**EXTRACT TO READ:**
....

Ten of the 24 agencies surveyed plan to broaden their use of the technology by 2023 and ten agencies are also investing in research and development for the technology.
The report is the outcome of a study requested by Congress on federal agencies’ use of facial recognition during the fiscal year 2020 and also comes after a year of public backlash over privacy. It characterises the use of the technology as “increasingly common,” with most agencies surveyed using it for cybersecurity, domestic law enforcement, or physical security. The report also asked all agencies that participated in the study about their future plans for facial recognition.
What did the GAO survey find?
In response to GAO's survey about facial recognition technology (FRT) activities in fiscal year 2020, 18 of the 24 surveyed agencies reported using an FRT system, for one or more purposes, including:
- Digital access or cybersecurity. Sixteen agencies reported using FRT for digital access or cybersecurity purposes. 14 of these agencies, authorised personnel to use FRT to unlock their agency-issued smartphones—the most common purpose of FRT reported. Two agencies also reported testing FRT to verify identities of persons accessing government websites.
- Domestic law enforcement. Six agencies reported using FRT to generate leads in criminal investigations, such as identifying a person of interest, by comparing their image against mugshots.
- Physical security. Five agencies reported using FRT to monitor or surveil locations to determine if an individual is present, such as someone on a watchlist, or to control access to a building or facility. For example, an agency used it to monitor live video for persons on watchlists and to alert security personnel to these persons without needing to memorize them.
Ten agencies reported FRT-related research and development. For example, agencies reported researching FRT's ability to identify individuals wearing masks during the COVID-19 pandemic and to detect image manipulation.
Furthermore, ten agencies reported plans to expand their use of FRT through fiscal year 2023. For example, an agency plans to pilot the use of FRT to automate the identity verification process at airports for travelers.

....

**EXTRACTED DATA:**
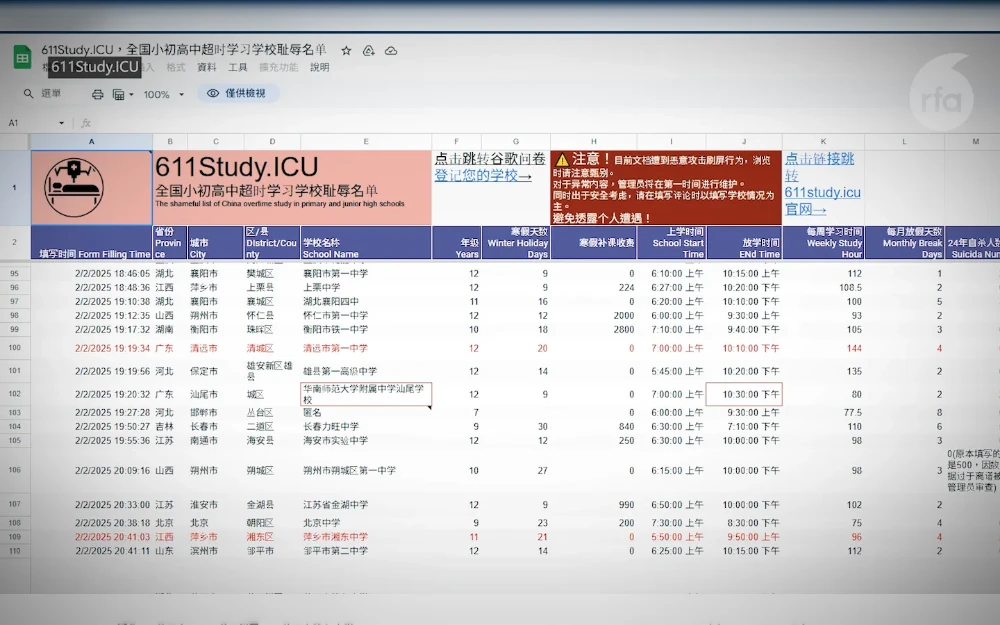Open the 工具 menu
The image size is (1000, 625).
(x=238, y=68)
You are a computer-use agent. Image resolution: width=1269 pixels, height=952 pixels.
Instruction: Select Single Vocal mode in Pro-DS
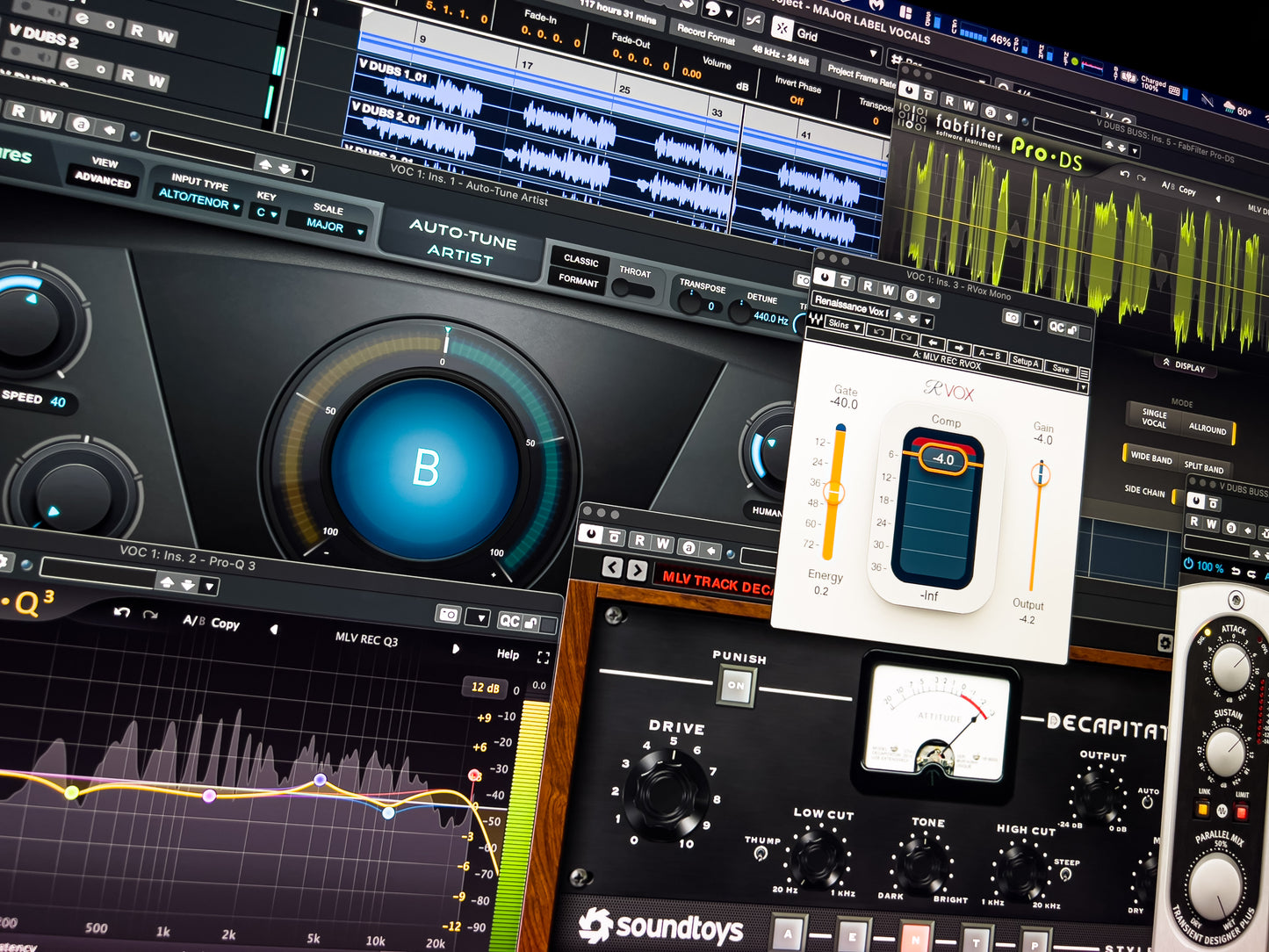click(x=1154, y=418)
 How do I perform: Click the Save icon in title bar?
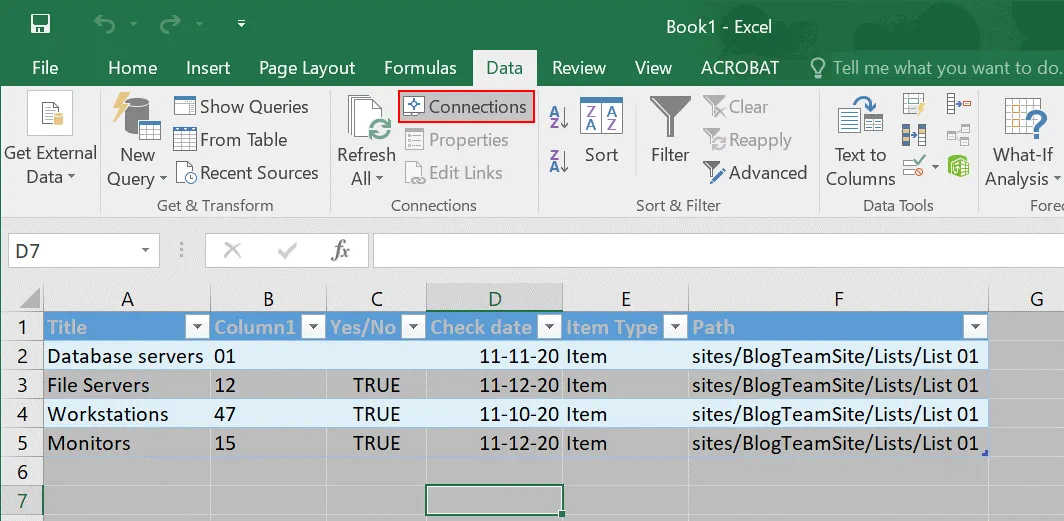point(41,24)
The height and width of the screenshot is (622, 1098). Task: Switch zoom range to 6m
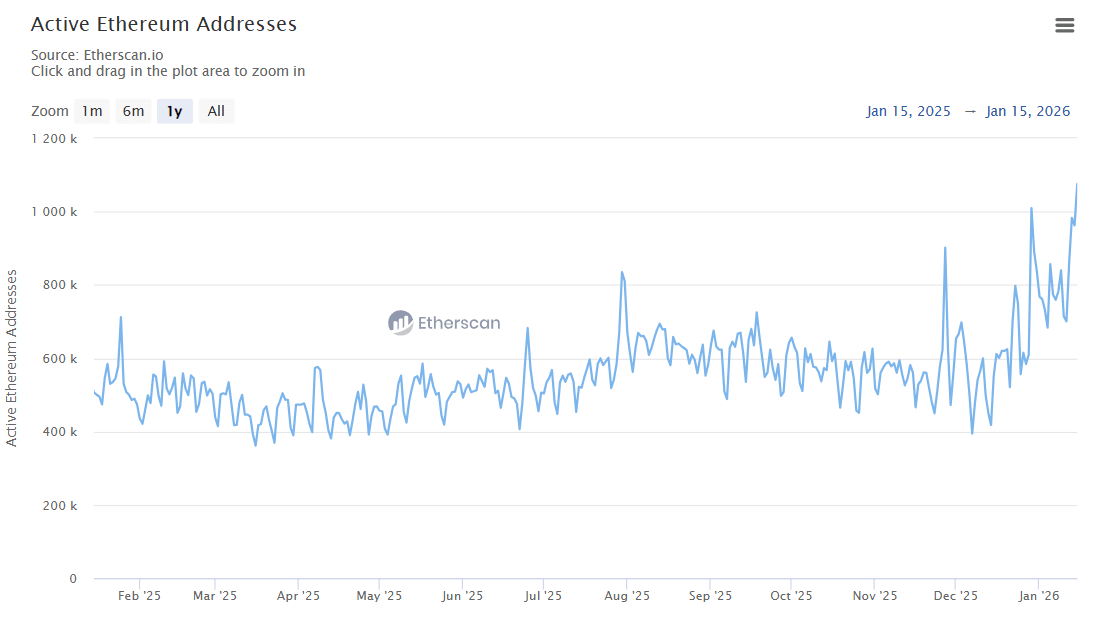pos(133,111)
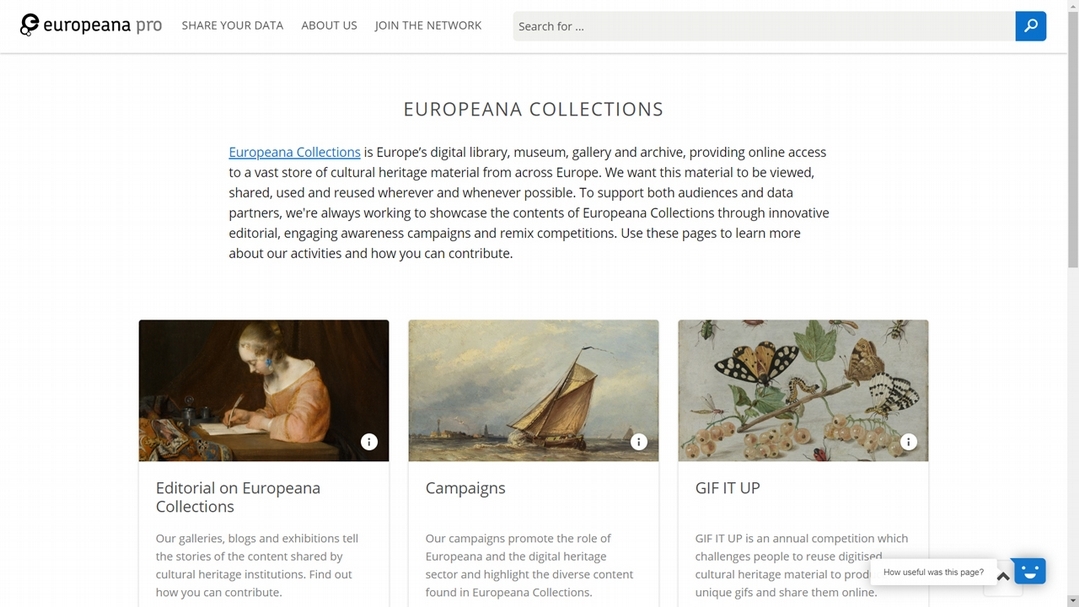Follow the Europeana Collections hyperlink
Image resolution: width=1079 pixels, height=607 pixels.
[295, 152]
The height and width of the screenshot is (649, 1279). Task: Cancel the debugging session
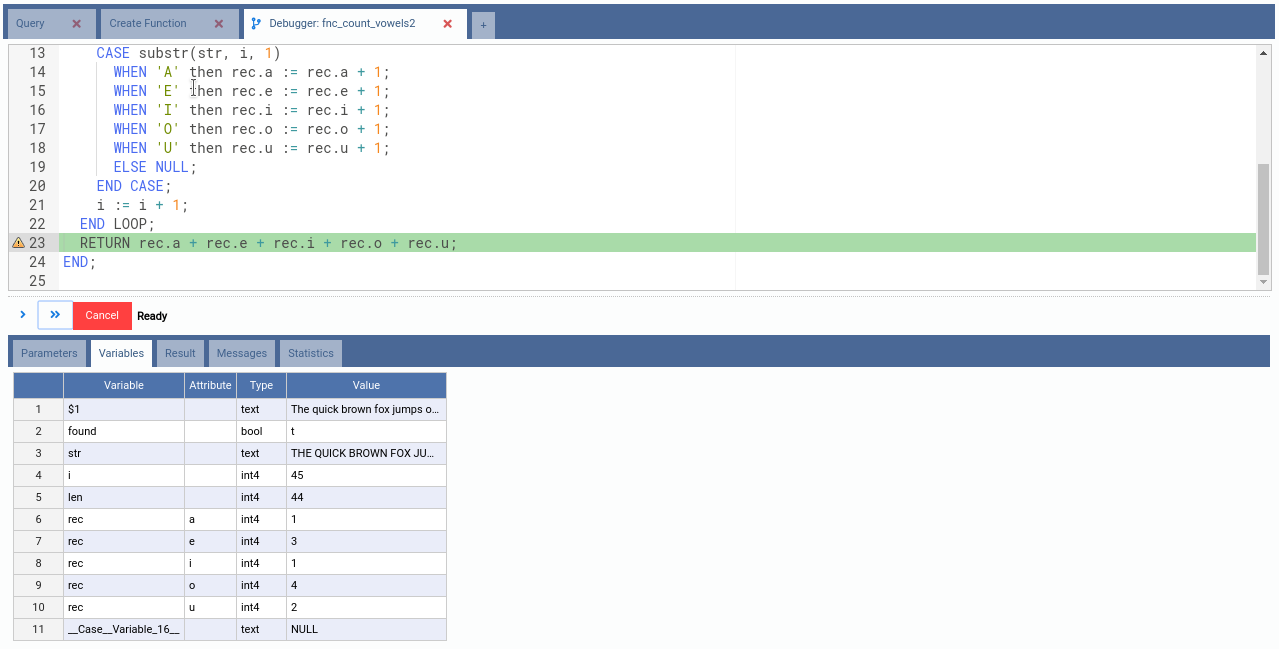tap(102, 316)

....

**BRIEF 1:** Name the purposes given as bulleted headings in the facial recognition text.
**BRIEF 2:** Return the passage of the facial recognition text that starts at the words "- Domestic law" and ends after the words "image against mugshots.", copied without change.
Nothing in the material is needed here.

**ANSWER SECTION 1:** Digital access or cybersecurity; Domestic law enforcement; Physical security

**ANSWER SECTION 2:**
- Domestic law enforcement. Six agencies reported using FRT to generate leads in criminal investigations, such as identifying a person of interest, by comparing their image against mugshots.